Stored items from a collection
:::::
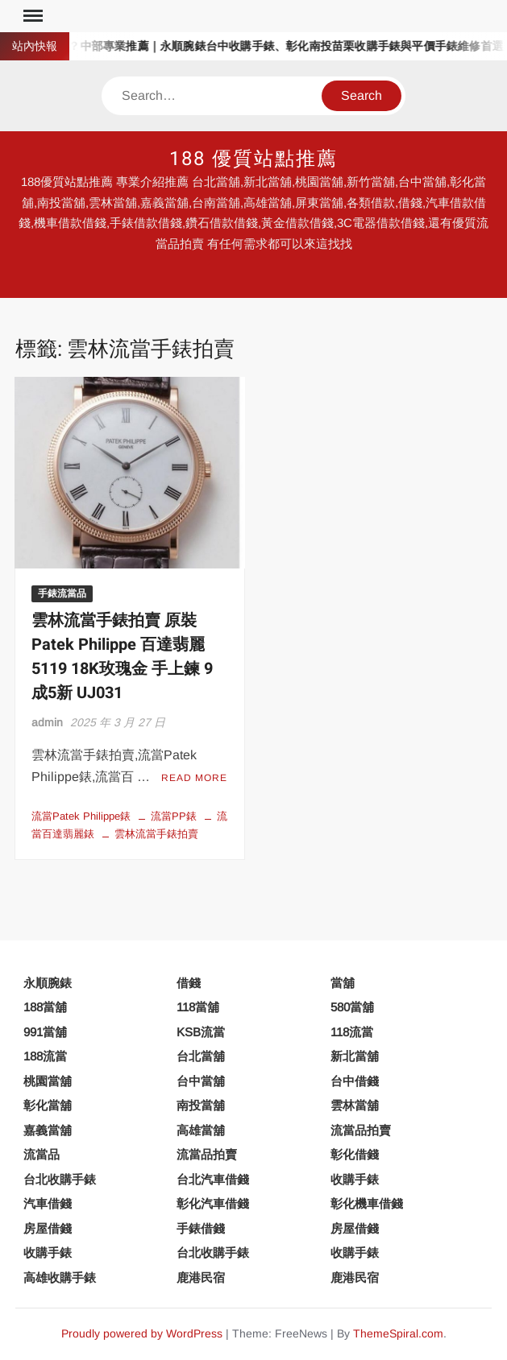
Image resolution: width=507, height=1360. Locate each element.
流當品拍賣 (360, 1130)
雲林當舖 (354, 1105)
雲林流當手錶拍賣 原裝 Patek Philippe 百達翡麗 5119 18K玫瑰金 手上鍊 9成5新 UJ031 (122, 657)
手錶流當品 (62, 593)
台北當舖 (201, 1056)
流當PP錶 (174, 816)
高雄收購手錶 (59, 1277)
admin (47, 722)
:::::
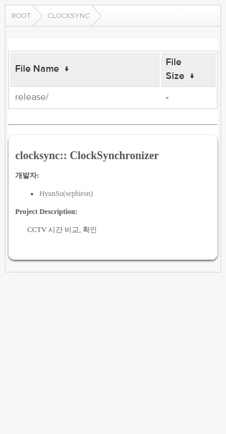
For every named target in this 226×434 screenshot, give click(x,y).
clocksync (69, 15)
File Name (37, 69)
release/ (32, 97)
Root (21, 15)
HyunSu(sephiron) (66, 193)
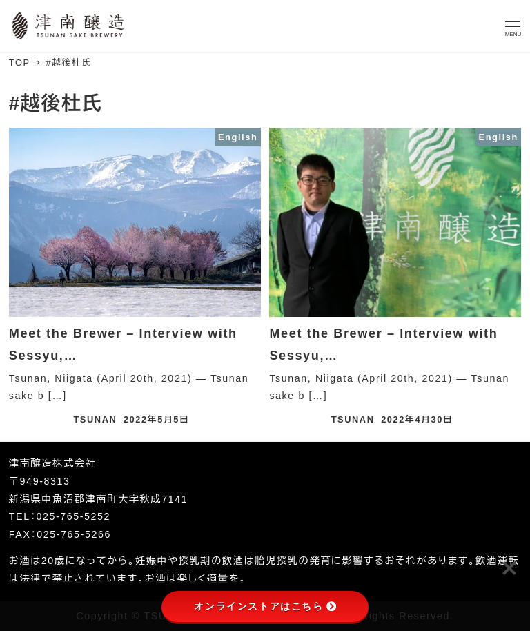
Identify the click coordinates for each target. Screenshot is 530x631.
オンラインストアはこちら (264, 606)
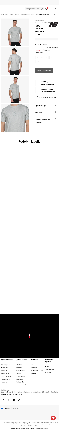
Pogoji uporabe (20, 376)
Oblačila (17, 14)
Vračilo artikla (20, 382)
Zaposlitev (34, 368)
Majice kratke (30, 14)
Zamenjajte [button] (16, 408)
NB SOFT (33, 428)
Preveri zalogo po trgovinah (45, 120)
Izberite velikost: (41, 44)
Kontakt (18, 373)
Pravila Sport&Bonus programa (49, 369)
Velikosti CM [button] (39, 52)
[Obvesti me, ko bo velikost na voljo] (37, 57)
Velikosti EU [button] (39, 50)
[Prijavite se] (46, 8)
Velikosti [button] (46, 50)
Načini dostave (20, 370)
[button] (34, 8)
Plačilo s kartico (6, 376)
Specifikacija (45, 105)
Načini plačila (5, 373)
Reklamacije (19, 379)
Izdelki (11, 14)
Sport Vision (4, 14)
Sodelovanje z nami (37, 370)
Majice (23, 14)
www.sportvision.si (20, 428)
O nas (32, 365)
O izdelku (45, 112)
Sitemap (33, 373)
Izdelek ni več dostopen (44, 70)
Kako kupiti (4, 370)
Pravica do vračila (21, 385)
:::::
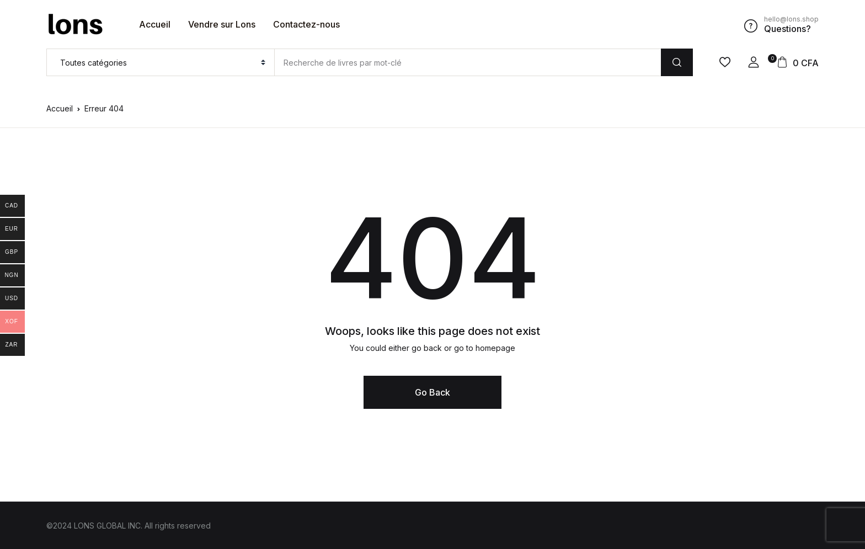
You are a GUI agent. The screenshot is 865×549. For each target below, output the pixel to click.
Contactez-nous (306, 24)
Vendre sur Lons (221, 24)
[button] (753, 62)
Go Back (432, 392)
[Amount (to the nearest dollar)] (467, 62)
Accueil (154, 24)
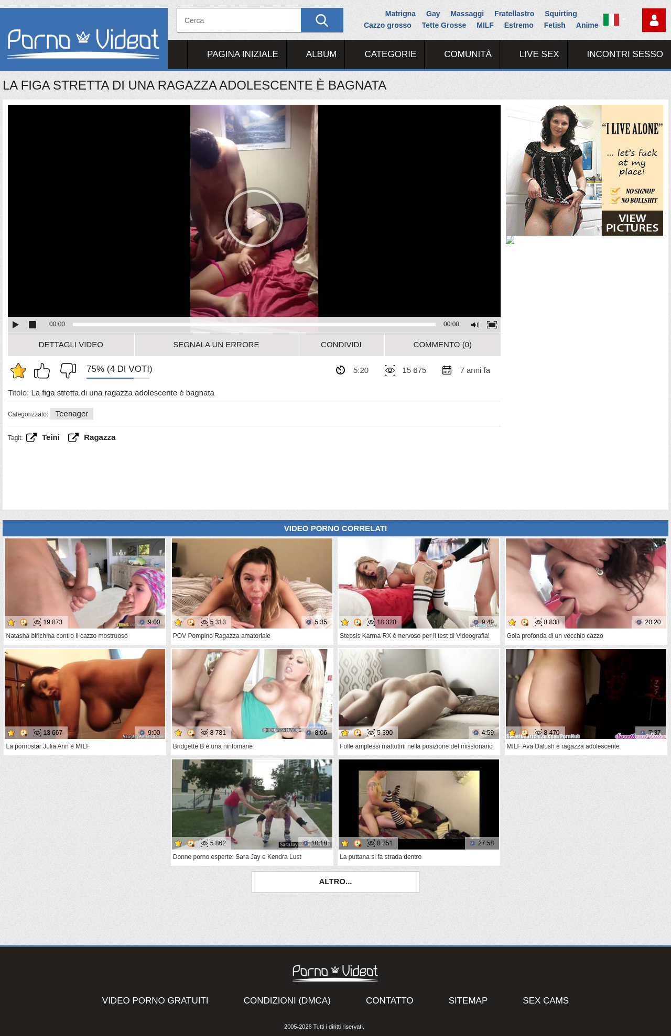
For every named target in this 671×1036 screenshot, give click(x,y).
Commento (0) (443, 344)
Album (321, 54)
:::::
| Problem to solve |
Rewrite the rows starting at the line that has "Image resolution: width=507, height=1360." and ending after the line that has "高雄收購手錶 (59, 1277)", swapping "Locate" for "Find". Keep everything else the same and output only those lines.

| Task solution |
Image resolution: width=507, height=1360. Find each element.
流當品拍賣 (360, 1130)
雲林當舖 (354, 1105)
雲林流當手錶拍賣 原裝 Patek Philippe 百達翡麗 5119 18K玫瑰金 手上鍊 9成5新 UJ031 (122, 657)
手錶流當品 (62, 593)
台北當舖 (201, 1056)
流當PP錶 (174, 816)
高雄收購手錶 (59, 1277)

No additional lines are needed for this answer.